══ Record extracts

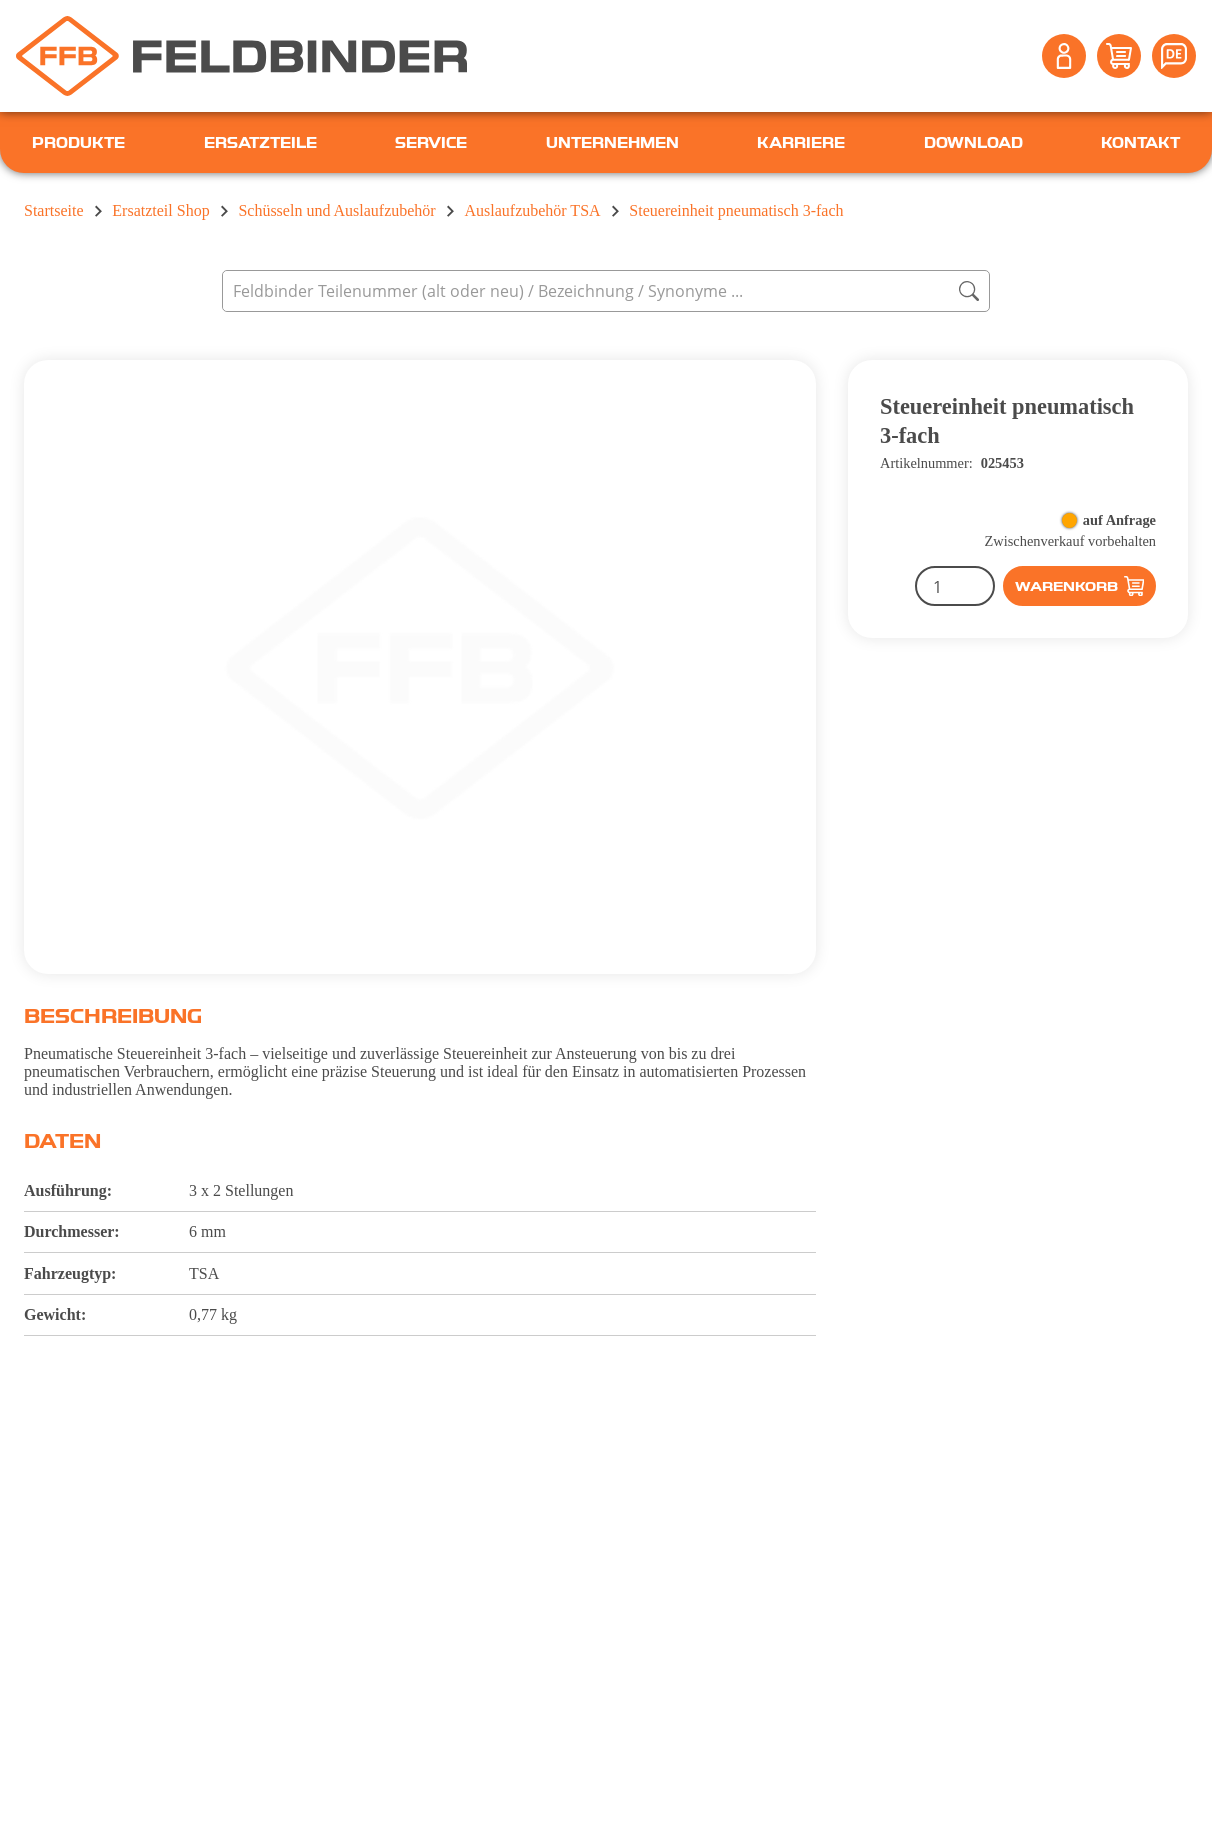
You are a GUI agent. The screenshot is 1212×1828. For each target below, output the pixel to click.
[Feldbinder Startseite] (241, 56)
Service (431, 142)
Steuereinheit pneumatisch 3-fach (736, 210)
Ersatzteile (260, 142)
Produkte (78, 142)
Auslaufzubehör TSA (532, 210)
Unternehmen (612, 142)
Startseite (54, 210)
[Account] (1064, 56)
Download (973, 142)
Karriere (801, 142)
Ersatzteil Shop (160, 210)
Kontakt (1140, 142)
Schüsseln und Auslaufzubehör (336, 210)
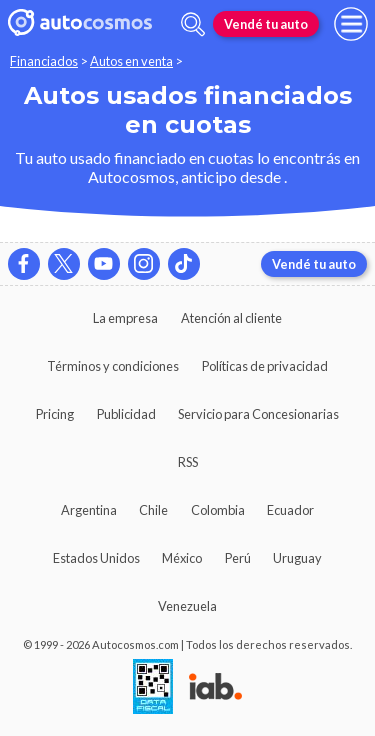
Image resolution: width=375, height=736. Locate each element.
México (182, 558)
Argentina (89, 510)
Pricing (55, 414)
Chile (153, 510)
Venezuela (187, 606)
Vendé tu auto (266, 24)
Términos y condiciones (113, 366)
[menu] (351, 24)
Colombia (218, 510)
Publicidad (126, 414)
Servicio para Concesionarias (258, 414)
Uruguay (297, 558)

════

- [Exercise instructions]:
Reproduce the lines from the one holding "[Account] (1064, 56)" through the last line, inclusive. Omit the pictures.

- [Answer for the task]:
[Account] (1064, 56)
Download (973, 142)
Karriere (801, 142)
Ersatzteil Shop (160, 210)
Kontakt (1140, 142)
Schüsseln und Auslaufzubehör (336, 210)
Image resolution: width=375, height=736. Locate each element.
México (182, 558)
Argentina (89, 510)
Pricing (55, 414)
Chile (153, 510)
Venezuela (187, 606)
Vendé tu auto (266, 24)
Términos y condiciones (113, 366)
[menu] (351, 24)
Colombia (218, 510)
Publicidad (126, 414)
Servicio para Concesionarias (258, 414)
Uruguay (297, 558)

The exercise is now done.